En effet, les considérations liées à l’environnement ont pris une place fondamentale dans l’élaboration des politiques publiques. Même si, parfois, les motivations de cette prise de conscience sont quelque peu utilitaristes, voire électoralistes, il n’en demeure pas moins que le respect de la nature est désormais une dimension indispensable de toute politique publique, ce dont nous nous félicitons.
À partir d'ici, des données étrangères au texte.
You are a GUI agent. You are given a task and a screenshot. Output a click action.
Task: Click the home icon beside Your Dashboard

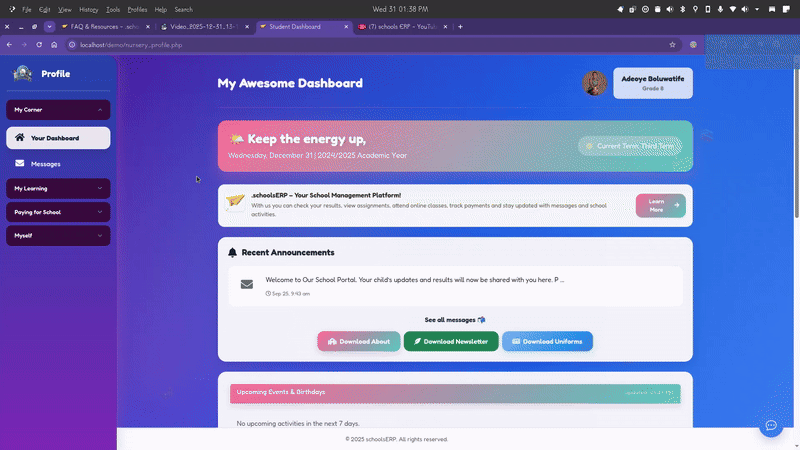[x=20, y=138]
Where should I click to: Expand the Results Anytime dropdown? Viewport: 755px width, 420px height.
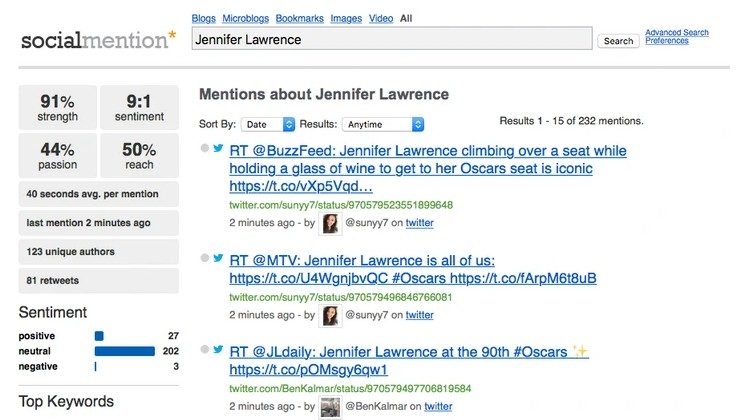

Bien qu’une conscience aiguë des questions environnementales ne soit aujourd’hui le monopole de personne, les approches diffèrent selon la place occupée dans notre hémicycle. En d’autres termes, même s’il subsiste des antagonismes profonds sur certains sujets – le cas du nucléaire en est sans doute la meilleure illustration –, je crois pouvoir dire que la prise de conscience est collective, comme en témoigne le Grenelle de l’environnement, lancé par le précédent gouvernement. Les lois dites « Grenelle », ambitieuses, même si certains les ont jugées incomplètes, ne se suffisent cependant pas à elles-mêmes. Pour cette raison, et comme notre groupe l’a toujours souligné, la séquence de consultations, puis de décisions, que furent les Grenelle de l’environnement doit se concevoir comme une étape de la course vers une appréciation complète des enjeux écologiques et, partant, vers la définition de politiques publiques environnementales pleinement abouties.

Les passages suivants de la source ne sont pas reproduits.